I had dinner with a buddy last night and we decided to see Breach, the spy movie that just came out. Without checking on movie times, we go to the theater and hope one is starting soon after we get there. Just our luck, we are 30 minutes late for one and two hours away from the next one. So we buy tickets for the late one and figure we’ll hop into another movie in the meantime. You might call it theater-hopping. I call it making my $8 stretch as far as possible. Hey, I’m broke. Eight dollars for one movie is too much, but eight dollars for two is doable.
We catch Factory Girl, the Andy Warhol movie, just as it’s starting. My friend has no idea who Andy Warhol is. I give him the quick rundown: 60’s-era artist, eccentric, quirky, famous. It’s not a bad movie. Not great though, either. It drags in places, but I guess some bio-pics do that. And it turns out that the movie is less about Andy Warhol than it is about Edie Sedgwick, his short-term project. And, judging from the Wiki, I’m not even sure it’s that accurate. The ‘look’ of the film was interesting, though – filters and camera angles and whatnot.

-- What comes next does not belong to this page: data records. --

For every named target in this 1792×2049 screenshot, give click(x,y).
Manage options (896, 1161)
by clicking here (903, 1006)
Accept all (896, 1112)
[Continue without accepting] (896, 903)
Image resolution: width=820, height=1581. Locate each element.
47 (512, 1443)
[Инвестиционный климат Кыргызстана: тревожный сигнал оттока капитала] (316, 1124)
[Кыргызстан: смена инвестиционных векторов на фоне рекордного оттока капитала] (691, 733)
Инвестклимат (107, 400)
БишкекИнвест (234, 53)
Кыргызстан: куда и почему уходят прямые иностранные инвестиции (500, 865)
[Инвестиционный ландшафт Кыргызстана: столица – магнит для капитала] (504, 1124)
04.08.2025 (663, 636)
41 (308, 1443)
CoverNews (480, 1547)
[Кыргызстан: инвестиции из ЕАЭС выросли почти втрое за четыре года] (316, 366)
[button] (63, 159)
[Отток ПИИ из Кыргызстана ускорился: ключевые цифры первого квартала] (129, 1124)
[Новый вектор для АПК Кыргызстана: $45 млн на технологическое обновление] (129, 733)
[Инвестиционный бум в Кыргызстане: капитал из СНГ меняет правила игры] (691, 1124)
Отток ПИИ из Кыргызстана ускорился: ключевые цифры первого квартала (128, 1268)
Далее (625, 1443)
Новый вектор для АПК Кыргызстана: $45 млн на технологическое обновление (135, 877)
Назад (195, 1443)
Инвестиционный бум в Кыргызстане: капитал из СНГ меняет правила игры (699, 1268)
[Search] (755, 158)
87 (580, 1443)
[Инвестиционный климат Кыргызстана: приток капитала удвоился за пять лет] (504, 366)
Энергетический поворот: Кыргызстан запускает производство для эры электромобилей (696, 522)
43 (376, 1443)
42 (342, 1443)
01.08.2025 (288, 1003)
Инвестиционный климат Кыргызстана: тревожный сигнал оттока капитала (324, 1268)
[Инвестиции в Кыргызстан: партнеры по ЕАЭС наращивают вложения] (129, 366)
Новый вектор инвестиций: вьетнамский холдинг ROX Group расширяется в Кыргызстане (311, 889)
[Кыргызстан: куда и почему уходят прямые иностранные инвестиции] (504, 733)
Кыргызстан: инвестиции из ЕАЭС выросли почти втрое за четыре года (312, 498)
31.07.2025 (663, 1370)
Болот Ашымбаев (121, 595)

Then we see Breach. Wow. What a trippy movie. And to think the basic facts of the story are true. A 27-year old rookie at the FBI gets assigned to take down the worst spy in American history. The government isn’t even sure how much damage he did by leaking information to Russia. His treason work supposedly led to the deaths of 50 Americans. Go see this movie. You'll leave with a "damn, that's f-ed up" feeling.